Study ties obesity to breast cancer reoccurrence, death


Seventeen year-old Marissa Hamilton stands on a scale during her weekly weigh-in at the Wellspring Academy in Reedley, California, a special school that helps teens and college level students lose weight along with academic courses. According to the Centers for Disease Control and Prevention, 16 percent of children in the US ages 6-19 years are overweight or obese, three times as many since 1980.


Justin Sullivan

Medical professionals already know the link is strong between obesity and breast cancer, but a new study out Monday shows that obese breast cancer patients are more likely to have their cancer return, reports CBS News.

Cancer patients with a body mass index (BMI) of 30 or above are also more likely to die from the disease than patients of a normal weight. 

Lead researcher Dr.
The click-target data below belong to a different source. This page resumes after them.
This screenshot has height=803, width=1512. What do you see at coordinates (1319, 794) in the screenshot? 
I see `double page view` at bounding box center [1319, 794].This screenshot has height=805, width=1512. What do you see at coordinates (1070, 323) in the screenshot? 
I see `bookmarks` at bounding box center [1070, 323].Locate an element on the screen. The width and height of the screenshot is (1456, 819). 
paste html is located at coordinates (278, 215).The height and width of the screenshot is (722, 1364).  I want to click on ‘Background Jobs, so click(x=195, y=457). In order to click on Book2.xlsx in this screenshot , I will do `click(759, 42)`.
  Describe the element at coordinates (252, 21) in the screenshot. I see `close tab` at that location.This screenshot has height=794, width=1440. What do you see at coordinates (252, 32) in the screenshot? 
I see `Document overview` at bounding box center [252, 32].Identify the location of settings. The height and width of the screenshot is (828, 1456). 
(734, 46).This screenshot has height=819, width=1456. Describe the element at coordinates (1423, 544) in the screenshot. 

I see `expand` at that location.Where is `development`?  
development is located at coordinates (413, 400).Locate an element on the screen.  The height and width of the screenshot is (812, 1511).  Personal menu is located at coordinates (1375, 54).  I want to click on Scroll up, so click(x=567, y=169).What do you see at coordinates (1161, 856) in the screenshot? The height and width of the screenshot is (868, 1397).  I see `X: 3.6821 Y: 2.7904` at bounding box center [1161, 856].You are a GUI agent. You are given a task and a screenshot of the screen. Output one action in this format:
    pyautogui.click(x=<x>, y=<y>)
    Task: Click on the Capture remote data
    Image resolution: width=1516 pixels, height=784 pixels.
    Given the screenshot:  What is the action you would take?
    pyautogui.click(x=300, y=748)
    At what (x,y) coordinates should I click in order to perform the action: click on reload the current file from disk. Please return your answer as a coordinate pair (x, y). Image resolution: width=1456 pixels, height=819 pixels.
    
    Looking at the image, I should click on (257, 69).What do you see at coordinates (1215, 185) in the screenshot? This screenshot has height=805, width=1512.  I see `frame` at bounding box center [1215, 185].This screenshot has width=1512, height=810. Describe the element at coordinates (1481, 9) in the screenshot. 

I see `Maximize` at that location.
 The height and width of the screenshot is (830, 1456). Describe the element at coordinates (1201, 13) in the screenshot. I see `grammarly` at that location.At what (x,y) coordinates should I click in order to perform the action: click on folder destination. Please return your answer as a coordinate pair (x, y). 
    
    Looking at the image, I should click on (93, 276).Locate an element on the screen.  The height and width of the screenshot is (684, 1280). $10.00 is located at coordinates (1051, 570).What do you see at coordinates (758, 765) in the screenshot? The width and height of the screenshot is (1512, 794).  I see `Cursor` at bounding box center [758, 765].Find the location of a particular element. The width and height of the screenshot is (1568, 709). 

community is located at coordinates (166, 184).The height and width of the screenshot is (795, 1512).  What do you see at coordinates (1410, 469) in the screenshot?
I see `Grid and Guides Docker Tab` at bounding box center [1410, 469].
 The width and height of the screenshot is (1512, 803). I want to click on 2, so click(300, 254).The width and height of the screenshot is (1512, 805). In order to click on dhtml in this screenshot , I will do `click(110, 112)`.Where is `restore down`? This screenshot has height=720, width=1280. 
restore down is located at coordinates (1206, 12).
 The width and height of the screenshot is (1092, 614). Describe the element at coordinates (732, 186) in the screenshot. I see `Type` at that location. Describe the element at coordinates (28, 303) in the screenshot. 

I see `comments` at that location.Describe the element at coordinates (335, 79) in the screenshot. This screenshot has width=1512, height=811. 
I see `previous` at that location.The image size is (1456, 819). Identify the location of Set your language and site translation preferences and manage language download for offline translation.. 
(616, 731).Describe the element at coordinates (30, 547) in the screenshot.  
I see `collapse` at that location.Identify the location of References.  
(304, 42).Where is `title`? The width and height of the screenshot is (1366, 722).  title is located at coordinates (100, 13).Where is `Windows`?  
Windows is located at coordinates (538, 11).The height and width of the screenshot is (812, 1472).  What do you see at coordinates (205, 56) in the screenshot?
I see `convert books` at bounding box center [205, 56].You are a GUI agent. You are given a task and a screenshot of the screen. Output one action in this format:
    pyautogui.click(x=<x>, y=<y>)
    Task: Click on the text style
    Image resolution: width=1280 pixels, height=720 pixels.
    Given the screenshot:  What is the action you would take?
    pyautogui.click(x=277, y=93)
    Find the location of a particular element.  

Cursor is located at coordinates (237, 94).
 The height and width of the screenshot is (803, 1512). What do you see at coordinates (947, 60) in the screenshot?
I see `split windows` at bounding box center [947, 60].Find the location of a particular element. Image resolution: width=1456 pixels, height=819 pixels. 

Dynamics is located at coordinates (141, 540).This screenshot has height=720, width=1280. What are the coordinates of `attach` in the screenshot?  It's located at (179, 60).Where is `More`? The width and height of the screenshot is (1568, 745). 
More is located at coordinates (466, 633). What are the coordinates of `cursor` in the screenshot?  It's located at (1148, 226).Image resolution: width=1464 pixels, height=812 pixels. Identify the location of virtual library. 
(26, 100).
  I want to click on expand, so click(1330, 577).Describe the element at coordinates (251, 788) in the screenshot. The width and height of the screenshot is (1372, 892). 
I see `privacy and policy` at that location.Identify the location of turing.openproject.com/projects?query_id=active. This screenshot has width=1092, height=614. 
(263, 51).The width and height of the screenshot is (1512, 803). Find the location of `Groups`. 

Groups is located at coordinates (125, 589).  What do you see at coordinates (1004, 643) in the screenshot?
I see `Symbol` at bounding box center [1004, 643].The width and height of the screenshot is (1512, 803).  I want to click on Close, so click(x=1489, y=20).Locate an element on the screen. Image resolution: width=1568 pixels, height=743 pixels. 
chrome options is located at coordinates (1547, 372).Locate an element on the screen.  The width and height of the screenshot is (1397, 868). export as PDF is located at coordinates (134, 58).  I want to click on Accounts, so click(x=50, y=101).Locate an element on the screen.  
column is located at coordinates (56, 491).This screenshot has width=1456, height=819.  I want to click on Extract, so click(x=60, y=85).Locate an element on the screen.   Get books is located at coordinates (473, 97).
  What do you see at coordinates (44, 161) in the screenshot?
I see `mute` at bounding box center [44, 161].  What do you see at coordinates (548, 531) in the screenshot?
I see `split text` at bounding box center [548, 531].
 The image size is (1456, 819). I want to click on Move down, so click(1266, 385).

Joseph Sparano, associate chairman of medical oncology at the Montefiore Einstein Center for Cancer Care in the Bronx, New York, told Reuters that the study reinforced the connection between breast cancer and weight. 

"Obesity seemed to carry a higher risk of breast cancer recurrence and death - even in women who were healthy at the time that they were diagnosed, and despite the fact that they received the best available chemotherapy and hormone therapy," he said.

Researchers found that higher a woman's BMI, the higher her risk of developing breast cancer again after treatment, even if she received the best medical treatment, reports ABC News.

The study found that, compared to normal weight women, obese women were 40 percent more likely to have a breast cancer recurrence over the study period and 69 percent more likely to die, reports Reuters. 

Reuters reports part of the reason for the higher rates of reoccurring cancer could be because certain hormones that are linked to body weight may also fuel tumor growth in the most common form of the disease, known as estrogen receptor-positive cancer.

The study also showed an increased risk of cancer reoccurrence for women who were not obese but were simply overweight. 

Gail Brown, 65, told CBS she lost 30 pounds after being diagnosed with breast cancer in 2007. 

"The take home message for women with breast cancer is that paying attention to diet, exercise and weight is important, and this can have not only a short term, but a long lasting effect," Brown said.